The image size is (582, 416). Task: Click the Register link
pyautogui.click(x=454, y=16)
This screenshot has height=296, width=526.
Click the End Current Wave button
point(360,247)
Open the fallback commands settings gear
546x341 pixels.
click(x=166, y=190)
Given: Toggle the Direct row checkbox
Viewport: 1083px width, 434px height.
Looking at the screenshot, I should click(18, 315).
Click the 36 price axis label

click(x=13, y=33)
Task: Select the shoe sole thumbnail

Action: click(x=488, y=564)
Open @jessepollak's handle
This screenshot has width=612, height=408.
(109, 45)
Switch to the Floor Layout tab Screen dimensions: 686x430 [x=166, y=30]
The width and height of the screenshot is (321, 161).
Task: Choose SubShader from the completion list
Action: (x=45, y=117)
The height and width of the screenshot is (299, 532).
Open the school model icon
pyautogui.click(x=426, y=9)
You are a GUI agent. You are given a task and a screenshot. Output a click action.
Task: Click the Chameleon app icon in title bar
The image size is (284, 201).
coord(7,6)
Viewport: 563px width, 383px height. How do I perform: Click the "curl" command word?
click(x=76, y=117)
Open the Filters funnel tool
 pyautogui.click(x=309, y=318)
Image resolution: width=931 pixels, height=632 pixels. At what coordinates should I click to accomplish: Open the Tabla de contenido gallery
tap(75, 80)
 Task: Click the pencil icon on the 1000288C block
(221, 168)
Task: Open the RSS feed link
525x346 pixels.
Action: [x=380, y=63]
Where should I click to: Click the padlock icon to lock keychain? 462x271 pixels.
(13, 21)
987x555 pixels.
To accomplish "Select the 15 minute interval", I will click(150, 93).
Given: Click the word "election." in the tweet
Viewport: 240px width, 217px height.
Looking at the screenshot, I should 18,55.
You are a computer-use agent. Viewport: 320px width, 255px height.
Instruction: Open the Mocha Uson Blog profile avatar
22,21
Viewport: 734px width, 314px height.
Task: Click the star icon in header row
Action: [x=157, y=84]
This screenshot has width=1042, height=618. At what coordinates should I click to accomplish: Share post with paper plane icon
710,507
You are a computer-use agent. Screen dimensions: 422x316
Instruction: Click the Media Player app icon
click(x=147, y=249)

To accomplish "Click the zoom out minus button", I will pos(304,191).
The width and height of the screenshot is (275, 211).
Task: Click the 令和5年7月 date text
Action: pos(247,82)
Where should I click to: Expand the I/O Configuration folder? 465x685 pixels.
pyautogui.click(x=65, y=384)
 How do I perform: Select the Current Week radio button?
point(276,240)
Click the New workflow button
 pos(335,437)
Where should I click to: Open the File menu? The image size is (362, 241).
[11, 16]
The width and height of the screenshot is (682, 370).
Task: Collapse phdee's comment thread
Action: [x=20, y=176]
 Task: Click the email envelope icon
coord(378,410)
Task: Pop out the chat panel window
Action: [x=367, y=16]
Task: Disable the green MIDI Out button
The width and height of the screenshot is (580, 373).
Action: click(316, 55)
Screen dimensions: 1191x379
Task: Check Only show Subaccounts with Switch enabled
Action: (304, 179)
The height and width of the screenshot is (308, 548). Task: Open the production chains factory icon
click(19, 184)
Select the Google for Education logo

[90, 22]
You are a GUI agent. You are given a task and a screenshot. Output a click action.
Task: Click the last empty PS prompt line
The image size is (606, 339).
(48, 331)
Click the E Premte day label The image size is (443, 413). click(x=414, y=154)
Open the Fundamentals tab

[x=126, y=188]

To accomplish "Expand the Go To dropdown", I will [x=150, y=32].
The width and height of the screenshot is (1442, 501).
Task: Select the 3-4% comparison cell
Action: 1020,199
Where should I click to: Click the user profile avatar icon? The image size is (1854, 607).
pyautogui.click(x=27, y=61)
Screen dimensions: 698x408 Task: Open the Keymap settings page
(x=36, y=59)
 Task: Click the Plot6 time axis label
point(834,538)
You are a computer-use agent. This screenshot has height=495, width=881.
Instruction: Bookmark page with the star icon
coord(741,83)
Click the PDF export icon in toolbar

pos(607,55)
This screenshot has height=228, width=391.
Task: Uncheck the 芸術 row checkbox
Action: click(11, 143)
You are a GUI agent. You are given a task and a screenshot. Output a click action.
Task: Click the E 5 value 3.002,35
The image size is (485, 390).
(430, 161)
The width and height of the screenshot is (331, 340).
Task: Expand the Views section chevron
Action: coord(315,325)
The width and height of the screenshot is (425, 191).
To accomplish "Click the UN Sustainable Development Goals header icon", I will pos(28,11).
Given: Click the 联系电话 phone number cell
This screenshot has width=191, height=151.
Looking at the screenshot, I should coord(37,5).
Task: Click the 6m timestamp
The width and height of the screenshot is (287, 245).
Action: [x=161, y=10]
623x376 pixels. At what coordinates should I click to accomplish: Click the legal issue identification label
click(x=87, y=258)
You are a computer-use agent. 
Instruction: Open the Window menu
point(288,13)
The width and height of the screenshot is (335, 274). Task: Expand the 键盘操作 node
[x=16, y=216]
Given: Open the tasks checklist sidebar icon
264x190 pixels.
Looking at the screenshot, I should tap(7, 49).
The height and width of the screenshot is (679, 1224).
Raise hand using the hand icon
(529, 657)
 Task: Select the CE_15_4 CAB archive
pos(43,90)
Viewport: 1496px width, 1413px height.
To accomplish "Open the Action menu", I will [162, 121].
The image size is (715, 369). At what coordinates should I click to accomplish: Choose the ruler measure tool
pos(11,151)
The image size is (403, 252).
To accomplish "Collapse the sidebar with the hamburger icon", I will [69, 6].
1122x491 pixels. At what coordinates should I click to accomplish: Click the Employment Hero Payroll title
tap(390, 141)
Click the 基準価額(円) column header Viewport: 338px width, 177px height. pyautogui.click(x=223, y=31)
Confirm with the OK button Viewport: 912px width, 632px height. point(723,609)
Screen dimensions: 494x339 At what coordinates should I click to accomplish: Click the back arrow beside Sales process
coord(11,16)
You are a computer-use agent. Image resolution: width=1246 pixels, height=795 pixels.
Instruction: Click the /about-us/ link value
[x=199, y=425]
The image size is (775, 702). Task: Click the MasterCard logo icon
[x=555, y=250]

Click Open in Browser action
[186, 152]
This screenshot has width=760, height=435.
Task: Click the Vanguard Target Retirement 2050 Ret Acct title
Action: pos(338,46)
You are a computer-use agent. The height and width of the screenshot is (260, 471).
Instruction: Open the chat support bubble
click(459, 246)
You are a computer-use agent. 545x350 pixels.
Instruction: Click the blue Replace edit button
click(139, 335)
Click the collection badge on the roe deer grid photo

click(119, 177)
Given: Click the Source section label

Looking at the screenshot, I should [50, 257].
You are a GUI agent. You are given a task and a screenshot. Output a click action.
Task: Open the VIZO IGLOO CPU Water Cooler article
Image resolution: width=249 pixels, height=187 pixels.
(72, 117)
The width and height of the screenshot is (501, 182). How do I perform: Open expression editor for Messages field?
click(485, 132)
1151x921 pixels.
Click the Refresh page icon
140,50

— Task details —
Copy nothing except the lines from the one with "Task: Open the VIZO" through the end of the records; keep each exactly as it appears, first and last included.

— Answer for the task —
Task: Open the VIZO IGLOO CPU Water Cooler article
Image resolution: width=249 pixels, height=187 pixels.
(72, 117)
The width and height of the screenshot is (501, 182). How do I perform: Open expression editor for Messages field?
click(485, 132)
1151x921 pixels.
Click the Refresh page icon
140,50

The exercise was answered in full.